État Pied-Noir refers to the claim made by certain Pied-Noir persons and organisations to sovereignty and nationhood.

History
The Pied-Noir are a people of European-origin born in French-occupied North Africa and, in particular, Algeria. They left en masse as French citizens following the end of the Algerian war, and settled mostly in the south of France. Although French citizens, the Pieds-Noirs were largely descended from Catalan, Italian, and Maltese settlers, as well as ethnic French. They have nevertheless remained for the most part fiercely loyal to France throughout the history of French Algeria and its aftermath.

Provisional government
The Gouvernement provisoire Pied-Noir en exil was created on 1 October 2016 in Montpellier by a small group of veteran Pied-Noir activists in response to what they saw as marginalization by successive French governments. A written constitution was formalised the following year in Nice. This document outlines the aims of peace and neutrality as well as the basis for Pied-Noir sovereignty as claimed in international law. The GPPNE has expressed a desire for membership of the Unrepresented Nations and Peoples Organization and even to acquire a territory in the Mediterranean region, under the name of "the federation of the Two Shores", They dream of acquiring a separate territory, in France, Spain or Algeria, although they have made no specific territorial claims. "Yesterday, a million Pieds-Noirs became migrants. Today, through births and alliances, there are 5 million of them, Located mainly on the mediteranian coast of Algeria, but established on all the Continents and in all areas of human activity. They have become an essential force of memory and testimony". 
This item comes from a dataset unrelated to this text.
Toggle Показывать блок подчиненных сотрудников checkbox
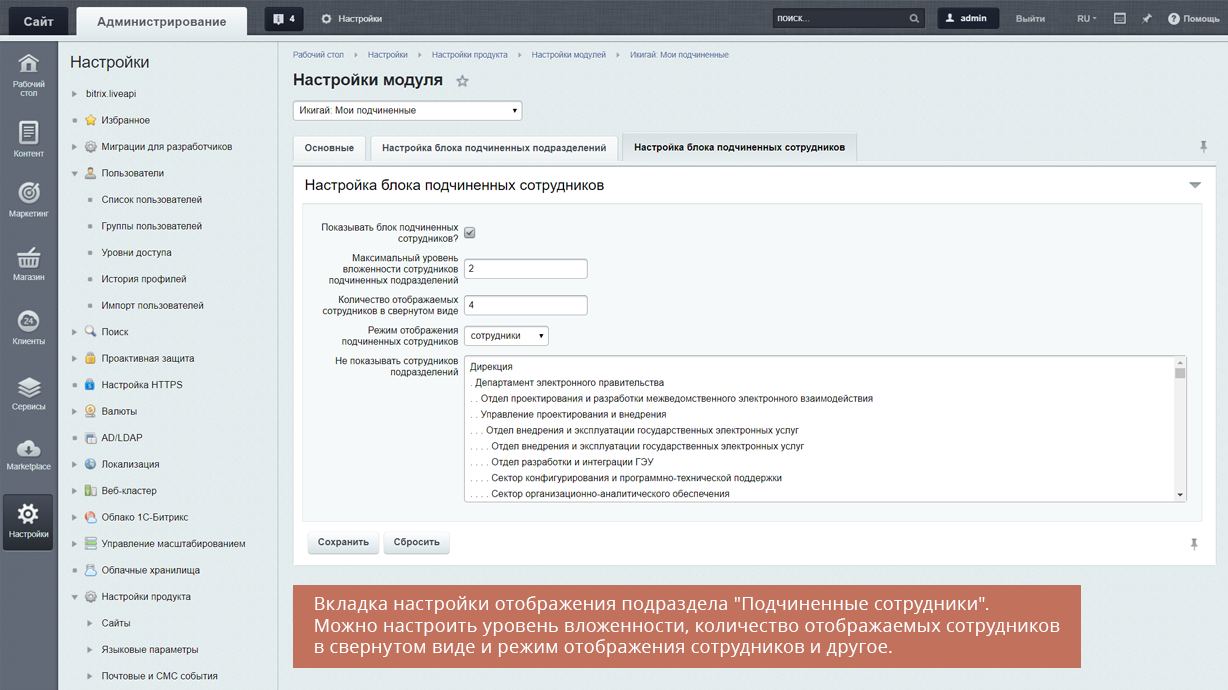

On July 4, 2016, Maître Jacques Villard wrote and signed the declaration of self-determination of the Pied-Noir People and the Pied-Noir Nation. On October 1, 2016, Maître Pierre Courbis wrote and signed the founding act of the Pied-Noir State.  The objective of the Pied-Noir State, before May 13, 2022, was to sign a purchase agreement for the acquisition of a national territory northwestern shore of the Mediterranean. 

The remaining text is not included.